My simple mind is telling me that would be very basic airmanship.... y'all.
Did you fly for SouthWest? What a bunch of cowboys...... IMHO
This is another example of the accident promoting model of how pilots are expected to behave.
It is an unfortunate research verifiable - and verified - reality, that the number of itemised tasks that flight crew are required to do at certain times are actually beyond the capacity of any human cognitive apparatus. The threshhold can be further lowered by short turn round, fatigue, etc.
Confronted with this almost all flight crew prioritise - usually subconsciously. The first things that go to the bottom of the priority list (and therefore don't get done some of the time) are items that aren't safety or mission critical, followed by things that have never been 'wrong' in the experience of the particular pilot. It is in this latter group that Reason's 'holes in the cheese' often occur.
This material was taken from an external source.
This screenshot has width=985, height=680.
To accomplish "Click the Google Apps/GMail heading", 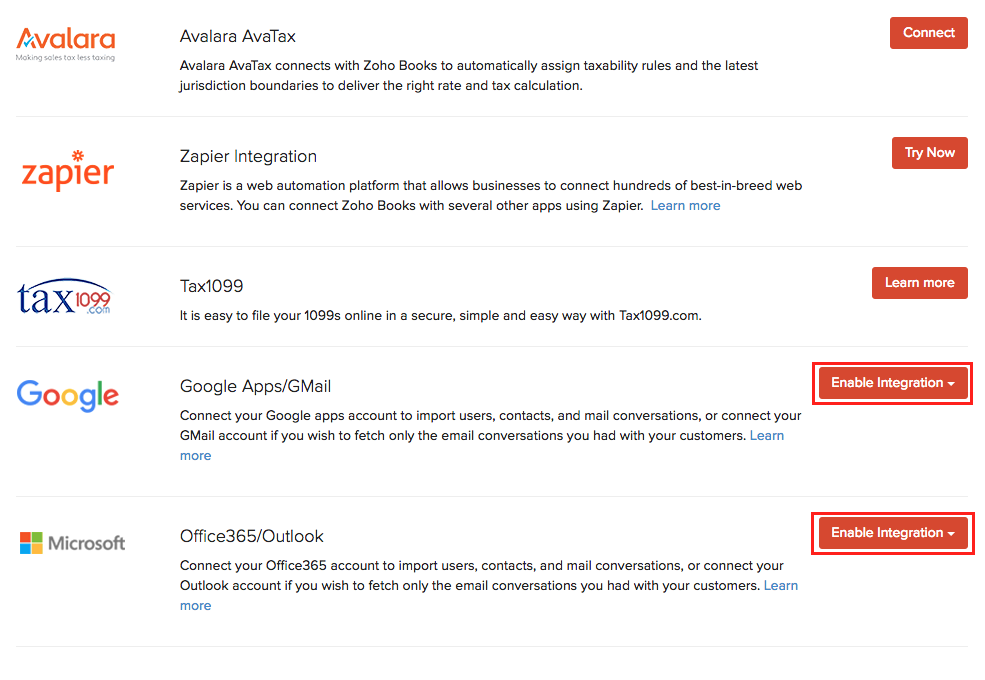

It is no good assuming that these sorts of errors are indicative that the person is a 'cowboy'. We all do it all the time. It's just that most of us don't fly planes full of passengers. We don't solve these problems by blaming the perpetrators if what we have asked them to do is cognitively impossible. What the industry has done is progressively use technology to provide (sometimes literally) bells and whistles, and refined procedures to bring attention to an overlooked item when safety is compromised.
But what the operational costs side of the industry does (passengers shopping for the cheapest fares and accountants looking for cost savings) is constantly force changes to the operational rules that introduce new holes in the cheese that need to be plugged.
There are, of course, cowboy individuals and cowboy operators. But before we rush to judgment we need to make the effort to identify the difference between cowboy behaviour and systemic failures that sometimes trap fully professional performers.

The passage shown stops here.